DNA topoisomerase II alpha gene expression under transcriptional control in etoposide/teniposide-resistant human cancer cells.

We previously isolated etoposide/teniposide-resistant cell lines from human cancer KB cells, designated KB/VP-2 and KB/VM-4, respectively, and we found that decreased expression of topoisomerase II alpha was associated with the acquisition of etoposide/teniposide resistance in both resistant cell lines. In this study, we studied how the expression of the DNA topoisomerase II alpha gene is regulated in drug-resistant cell lines at the transcriptional level. We first examined whether the decreased topoisomerase II alpha mRNA level was due to a shorter lifetime of mRNA molecules in drug-resistant cell lines. A comparison of the degradation kinetics of topoisomerase II alpha mRNA demonstrated that there was no difference in mRNA stability between both resistant cell lines and their parental counterpart.
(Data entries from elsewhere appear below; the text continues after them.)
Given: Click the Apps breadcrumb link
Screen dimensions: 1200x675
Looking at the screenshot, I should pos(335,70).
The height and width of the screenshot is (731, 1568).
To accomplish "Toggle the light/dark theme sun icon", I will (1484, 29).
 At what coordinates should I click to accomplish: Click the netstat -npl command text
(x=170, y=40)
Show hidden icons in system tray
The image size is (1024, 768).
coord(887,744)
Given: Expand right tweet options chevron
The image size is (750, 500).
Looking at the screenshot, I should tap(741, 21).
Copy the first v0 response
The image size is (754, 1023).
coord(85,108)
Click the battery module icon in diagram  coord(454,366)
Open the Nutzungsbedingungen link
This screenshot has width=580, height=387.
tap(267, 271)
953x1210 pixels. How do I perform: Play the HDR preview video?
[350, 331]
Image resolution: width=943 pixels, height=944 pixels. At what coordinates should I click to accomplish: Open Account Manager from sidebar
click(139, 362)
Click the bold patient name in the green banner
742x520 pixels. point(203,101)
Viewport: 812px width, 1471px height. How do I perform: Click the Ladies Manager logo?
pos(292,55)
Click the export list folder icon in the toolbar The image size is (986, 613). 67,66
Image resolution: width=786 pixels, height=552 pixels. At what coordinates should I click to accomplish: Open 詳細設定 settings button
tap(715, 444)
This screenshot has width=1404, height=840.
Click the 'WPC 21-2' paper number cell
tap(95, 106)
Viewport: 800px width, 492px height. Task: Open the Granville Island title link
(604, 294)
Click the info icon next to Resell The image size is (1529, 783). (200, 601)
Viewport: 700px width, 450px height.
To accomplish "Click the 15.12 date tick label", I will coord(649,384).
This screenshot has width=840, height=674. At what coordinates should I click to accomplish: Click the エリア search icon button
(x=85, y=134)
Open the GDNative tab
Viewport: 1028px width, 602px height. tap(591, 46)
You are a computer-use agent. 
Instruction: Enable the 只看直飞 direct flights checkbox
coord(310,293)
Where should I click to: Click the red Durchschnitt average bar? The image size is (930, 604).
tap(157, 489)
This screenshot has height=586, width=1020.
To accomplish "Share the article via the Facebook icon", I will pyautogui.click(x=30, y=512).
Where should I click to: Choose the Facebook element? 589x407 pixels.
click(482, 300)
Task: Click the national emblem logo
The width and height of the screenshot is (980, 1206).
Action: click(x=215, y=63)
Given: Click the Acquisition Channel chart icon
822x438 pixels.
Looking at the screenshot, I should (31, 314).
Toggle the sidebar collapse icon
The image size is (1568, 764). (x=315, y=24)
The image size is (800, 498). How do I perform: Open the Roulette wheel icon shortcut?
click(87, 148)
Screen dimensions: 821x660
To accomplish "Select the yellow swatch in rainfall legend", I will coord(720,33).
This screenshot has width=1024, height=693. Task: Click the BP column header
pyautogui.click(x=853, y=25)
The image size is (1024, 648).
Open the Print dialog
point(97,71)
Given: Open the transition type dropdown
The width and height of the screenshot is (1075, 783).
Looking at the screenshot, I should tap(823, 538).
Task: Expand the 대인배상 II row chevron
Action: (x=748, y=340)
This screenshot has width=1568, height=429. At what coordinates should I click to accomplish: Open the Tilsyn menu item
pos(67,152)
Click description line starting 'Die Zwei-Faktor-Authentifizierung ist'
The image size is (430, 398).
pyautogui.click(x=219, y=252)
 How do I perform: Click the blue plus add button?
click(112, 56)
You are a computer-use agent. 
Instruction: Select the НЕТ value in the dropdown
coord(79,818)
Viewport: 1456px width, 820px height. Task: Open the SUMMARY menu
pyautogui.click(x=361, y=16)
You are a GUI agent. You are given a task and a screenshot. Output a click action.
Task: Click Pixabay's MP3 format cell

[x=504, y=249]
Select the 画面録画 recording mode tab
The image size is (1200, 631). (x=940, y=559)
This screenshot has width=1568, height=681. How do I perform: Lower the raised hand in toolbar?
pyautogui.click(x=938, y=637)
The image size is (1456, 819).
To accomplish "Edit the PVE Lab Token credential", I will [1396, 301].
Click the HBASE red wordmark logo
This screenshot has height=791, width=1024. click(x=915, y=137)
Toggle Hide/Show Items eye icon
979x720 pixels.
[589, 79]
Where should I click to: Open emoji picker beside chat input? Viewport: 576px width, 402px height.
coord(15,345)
A run-on experiment with isolated nuclei showed that the transcriptional activity of topoisomerase II alpha gene of both resistant cell lines constituted less than 20% of the parental KB cells. The activity of DNA topoisomerase II alpha promoter in resistant cells was also less than 20% of that in KB cells when transient transfection assays were performed with the promoter-driven bacterial chloramphenicol acetyltransferase gene. Among the several transcription factors that might be involved in DNA topoisomerase II alpha gene expression, expression of Sp3, an inhibitory member of the Sp1 family, was elevated to about 3-fold higher in both resistant cell lines than their parental counterpart. These results indicated that the expression of DNA topoisomerase II alpha gene decreased at the transcriptional level through the enhanced expression of Sp3 in our two etoposide/teniposide-resistant cell lines.